The art students traveled to the Museum of Art and around Santa Barbara, but the mural-making workshops took place, for the most part, in the library with the Homework/Artwork program. The after-school program is an ongoing class at the library that gets elementary and middle school children doing their homework by motivating them with art projects. The library gets a large influx of kids from the five nearby schools in the afternoon, and acts as a safe place to leave kids after classes are over, said Elvira Tafoya, who works between 10-15 hours a week as a volunteer at the library.

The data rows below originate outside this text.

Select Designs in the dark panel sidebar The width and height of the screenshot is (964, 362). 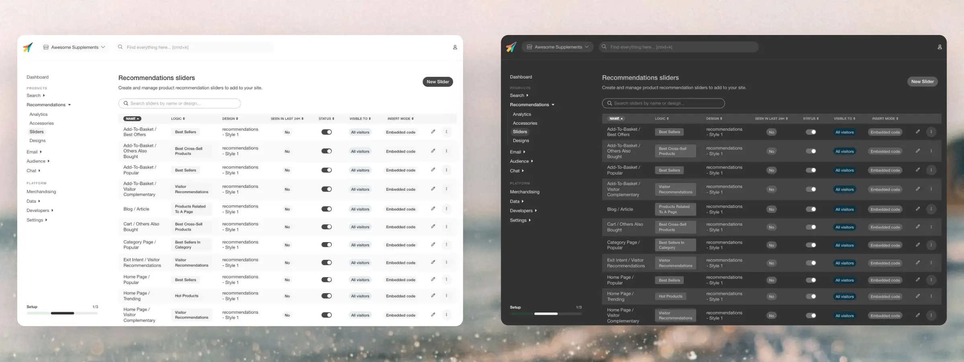pyautogui.click(x=521, y=141)
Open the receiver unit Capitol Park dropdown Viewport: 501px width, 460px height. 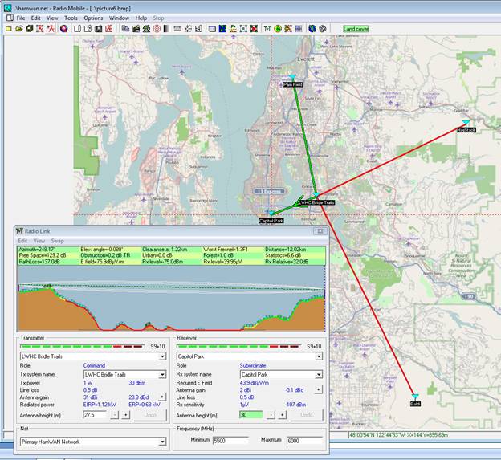(x=320, y=356)
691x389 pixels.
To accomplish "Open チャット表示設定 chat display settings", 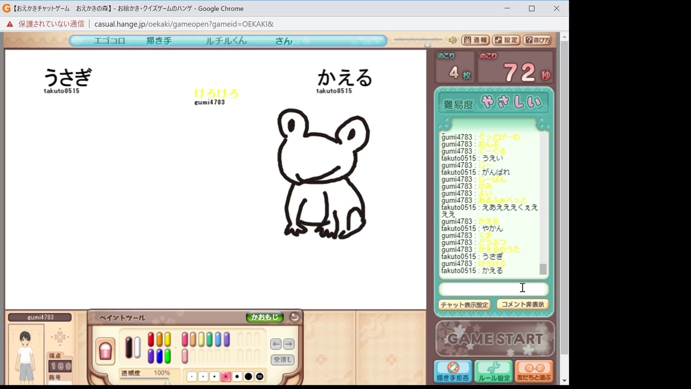I will pos(464,305).
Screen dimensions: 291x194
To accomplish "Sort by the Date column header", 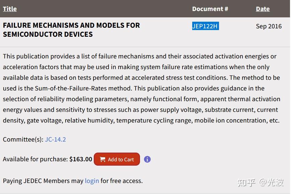I will click(263, 9).
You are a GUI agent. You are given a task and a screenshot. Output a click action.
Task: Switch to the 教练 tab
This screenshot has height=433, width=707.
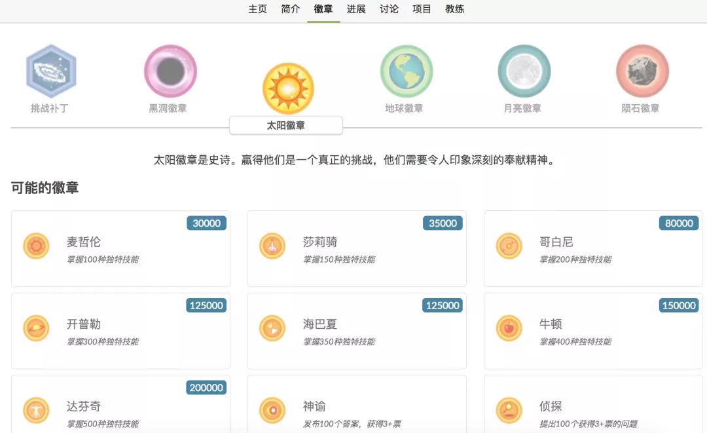(455, 9)
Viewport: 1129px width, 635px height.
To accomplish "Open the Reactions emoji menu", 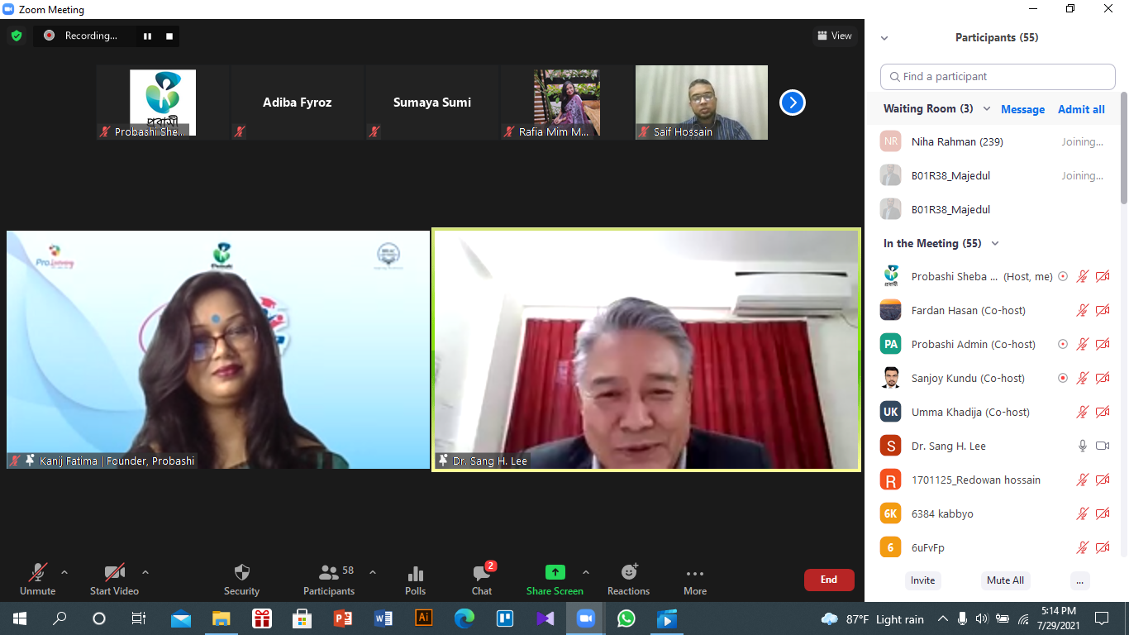I will (x=628, y=579).
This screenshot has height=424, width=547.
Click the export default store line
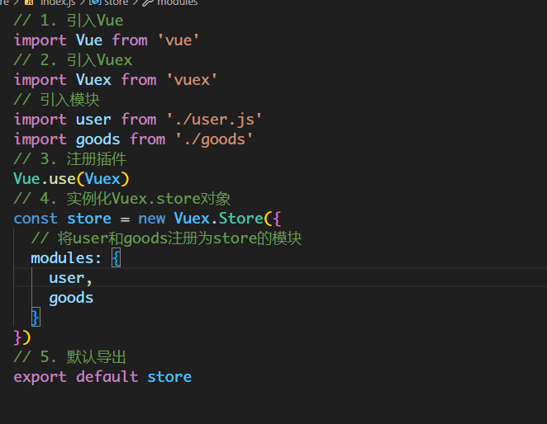(102, 377)
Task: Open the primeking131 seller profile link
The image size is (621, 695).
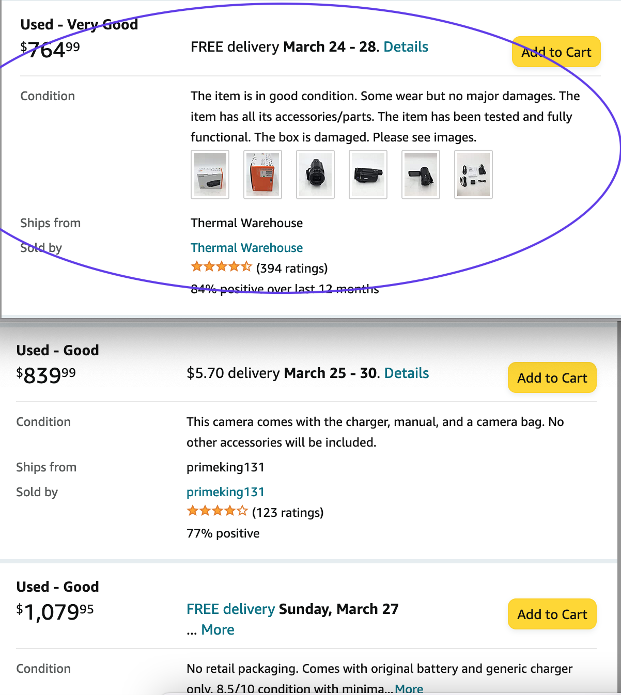Action: pos(225,492)
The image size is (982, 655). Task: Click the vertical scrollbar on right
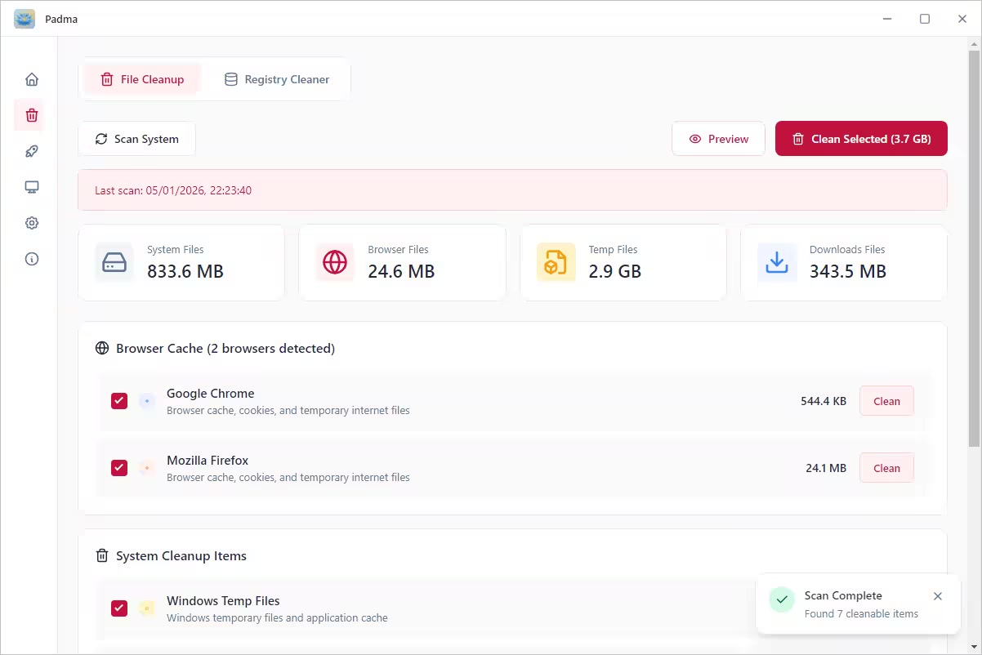(973, 245)
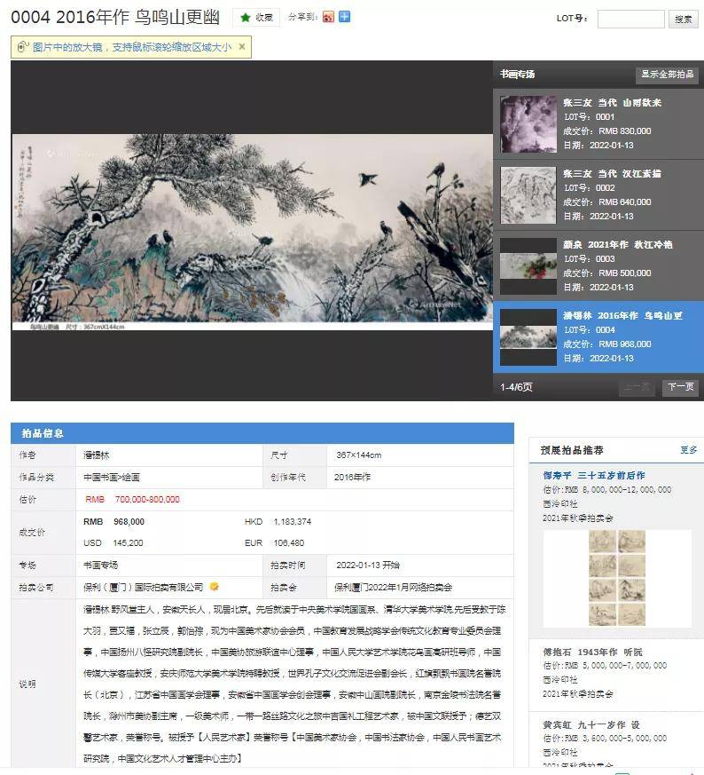Image resolution: width=704 pixels, height=775 pixels.
Task: Open 保利(厦门)国际拍卖有限公司 link
Action: pyautogui.click(x=143, y=587)

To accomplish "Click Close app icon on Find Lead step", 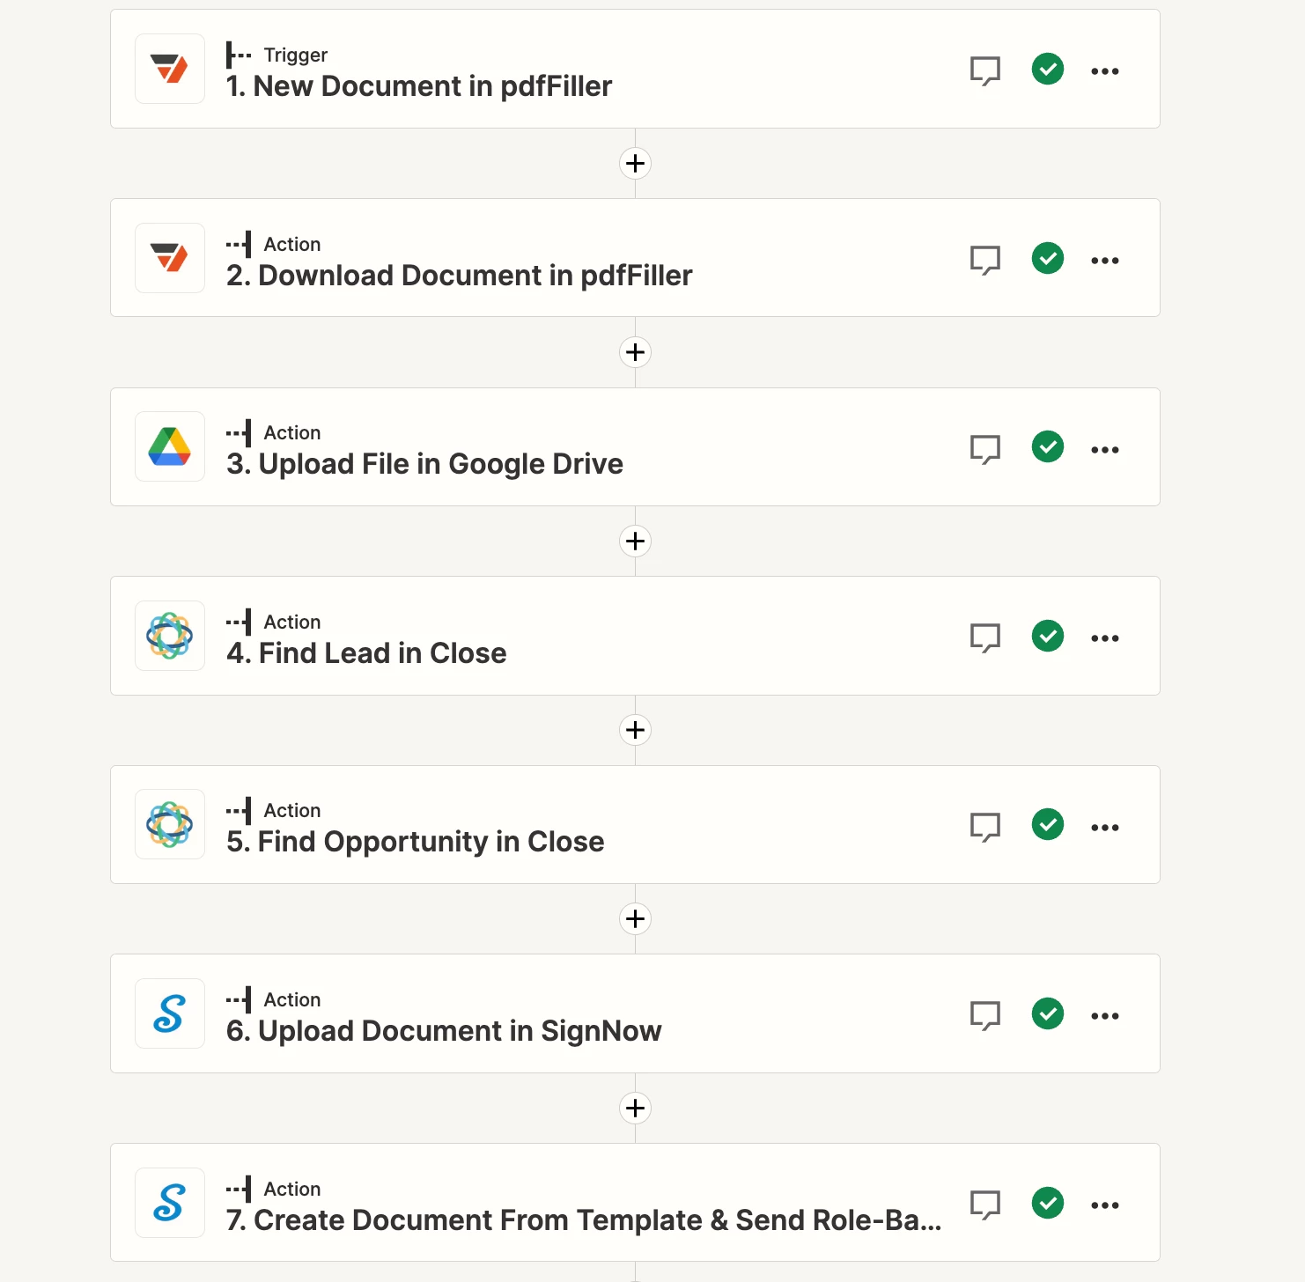I will tap(170, 636).
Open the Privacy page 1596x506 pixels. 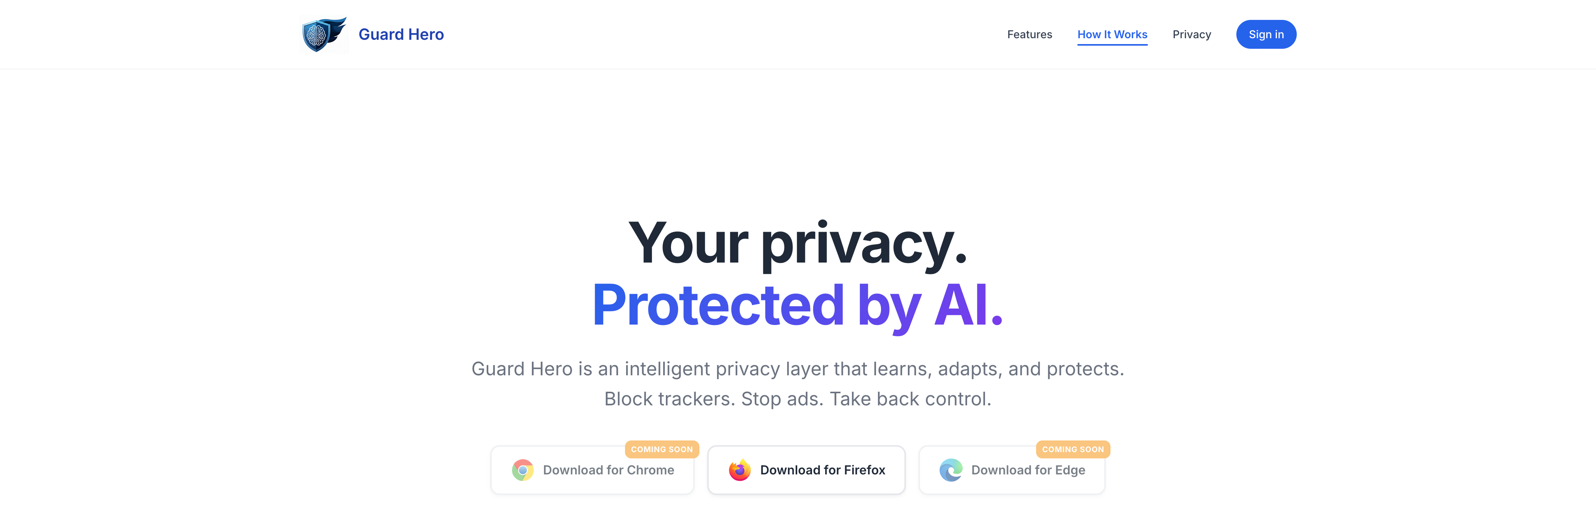pyautogui.click(x=1191, y=34)

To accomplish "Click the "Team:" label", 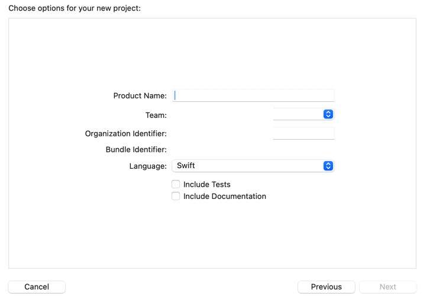I will coord(156,115).
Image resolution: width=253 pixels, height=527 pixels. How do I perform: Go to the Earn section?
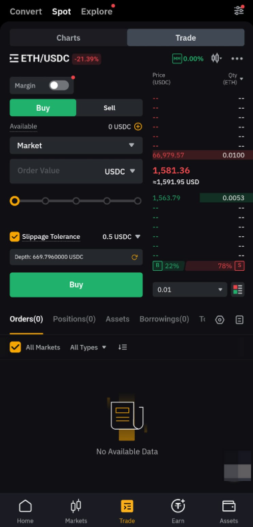coord(178,511)
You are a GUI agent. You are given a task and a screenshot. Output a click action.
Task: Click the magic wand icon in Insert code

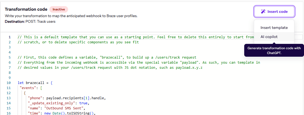[263, 12]
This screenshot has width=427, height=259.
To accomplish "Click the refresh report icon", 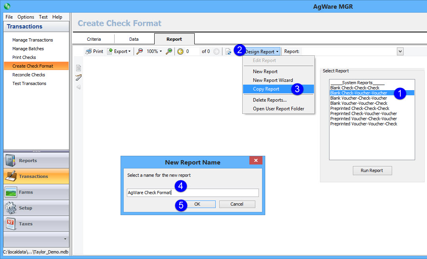I will (x=228, y=51).
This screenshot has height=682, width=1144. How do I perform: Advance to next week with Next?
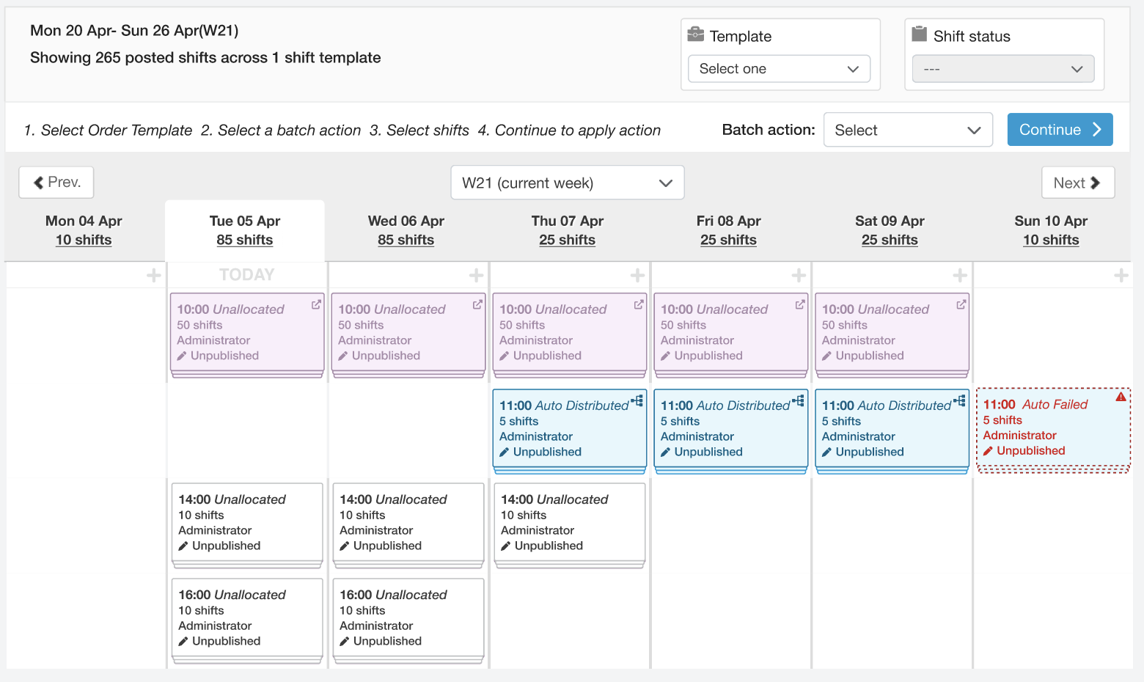pos(1077,183)
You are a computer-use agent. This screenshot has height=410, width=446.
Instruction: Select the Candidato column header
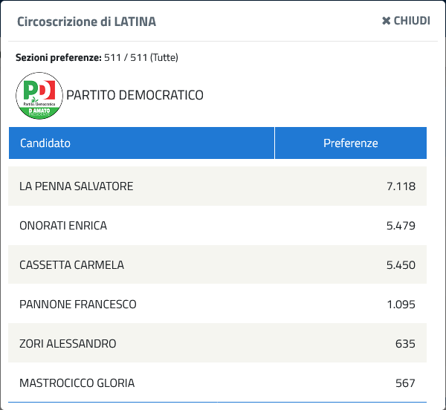(141, 143)
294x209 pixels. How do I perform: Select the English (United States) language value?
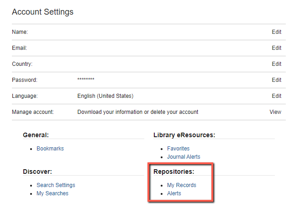(x=105, y=96)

The last installment by the class to the library’s patio was a mural titled La Familia in 2008. Art class supervisor Tina Villadolid she she hopes to complete the “people, places, and things” mural series with a third project focused on books. Villadolid is an employee of the Santa Barbara Museum of Art, and she has been teaching since 1998. “Tina brings out the artists in anybody,” Terri Allison, executive director of the Storyteller Center, said at the unveiling.
Her students’ work stands as testament to that; few of them had ever worked for such an extended time on an art piece. She said she loves providing the Eastside Library grade school students with challenging projects. “It’s hard to work with clay in such a brief period of time,” Villadolid remarked as she set up a painting activity, “but they’re up for the task.”
She said with arduous art assignments, she’s seen her kids surpass their own expectations. “The children love it. They’re very proud of their art,” said senior library technician Marivel Zambano-Esparaza with a smile. “They don’t realize how much they actually learn making it.”